Pope Francis to Jesuits

Oct 01, 2014

By Gerard O’ Connell
Rome had their eyes fixed on the first Jesuit pope in the history of the Church. There he was, standing in front of the Jesuits, appealing for their full support as he ‘rowed’ in the barque of Peter at a very important but not easy moment in the history of the Church.

He was asking for their prayers and support as he strives hard to govern the universal Church and reform the Roman Curia at a not very easy moment in history, on the eve of a very important synod of bishops on the family, and in a turbulent and violent world where, as he said, it seems a Third World War has already started ‘bit by bit.’

“Let us remember our history: the Society ‘was given the grace not only to believe in the Lord, but also to suffer for him,” the Pope told them in his homily in the church of the Holy Name of Jesus, better known as the Gesu, in the centre of Rome where St Ignatius lived for a time and is buried.

He recalled how Fr Lorenzo Ricci, the Father General of the Society “in those difficult times of persecution” in the late 1700s, had encouraged his Jesuits not to give in to a spirit of despair or victimization, or look for easy compromises. Instead, he had urged the Jesuits in those days of great suffering to “discern the will of God,” “to recognize that they were sinners and to put their trust in Jesus alone, who is their hope” and “gives them consolation,” and to know that “it is love that will judge history, and that hope, even in darkness, is greater than our expectations.”

Pope Francis recalled the suppression of the Jesuit order in Portugal, the Spanish territories, France and other places in the 17th century and how the secular powers — ‘the enemies of the Church’ as John Paul II called them — succeeded in getting Pope Clement XIV to suppress the order. It only survived “under a Lutheran King” (in Prussia) and “under an Orthodox Monarch” (in Russia), he recalled.

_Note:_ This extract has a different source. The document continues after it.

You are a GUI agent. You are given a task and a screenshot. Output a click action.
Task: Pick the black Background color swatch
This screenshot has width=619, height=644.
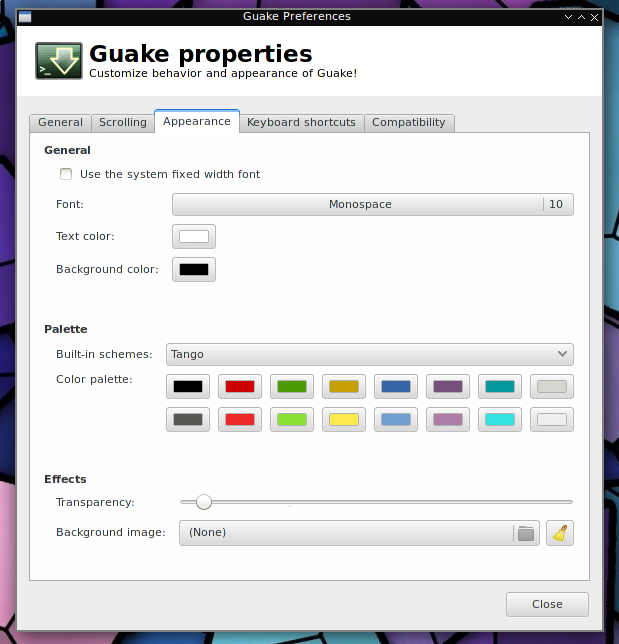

Forty years later, on Aug. 7, 1814, Pius VII, a Benedictine pope, on his return to Rome from France where he had witnessed the French revolution and the reign of Napoleon, restored the Jesuit order “to help in an adequate way the spiritual needs of the Christian world without difference of peoples or nations.”

At the time of its suppression, the Society of Jesus had 23,000 members, but when it was restored it had been reduced to a mere 600. “

During the suppression, our brother Jesuits remained fervent in the Spirit and in the service of the Lord, joyful in hope, constant in tribulation, persevering in prayer” and “this honoured the Society,” the Pope said in his homily at this simple, beautiful, deeply spiritual evening service of sung vespers. The Argentine Jesuit Pope recalled that when Pius VII re-established the order, it was made up of “courageous and humble religious” filled with hope, love and apostolic creativity, and immediately became “missionary” and placed itself at the disposition of the Apostolic See. He said it began again its work of “preaching, teaching, spiritual direction, scientific research and social action, the missions and care of the poor, the suffering and the marginalized.”

Moving from the past to the present, Pope Francis praised the Jesuit order today because it is “facing with intelligence and dedication, the tragic problem of the refugees and displaced persons” and “making an effort with discernment to integrate the service of faith and the promotion of justice.”

He recalled “the words” of Paul VI to the Jesuits in 1974:

‘Wherever in the Church, even in the most difficult and extreme situations, in the crossroads of ideologies, in the social trenches, where there has been and there is confrontation between the deepest desires of man and the perennial message of the Gospel, there you have been and there are Jesuits.”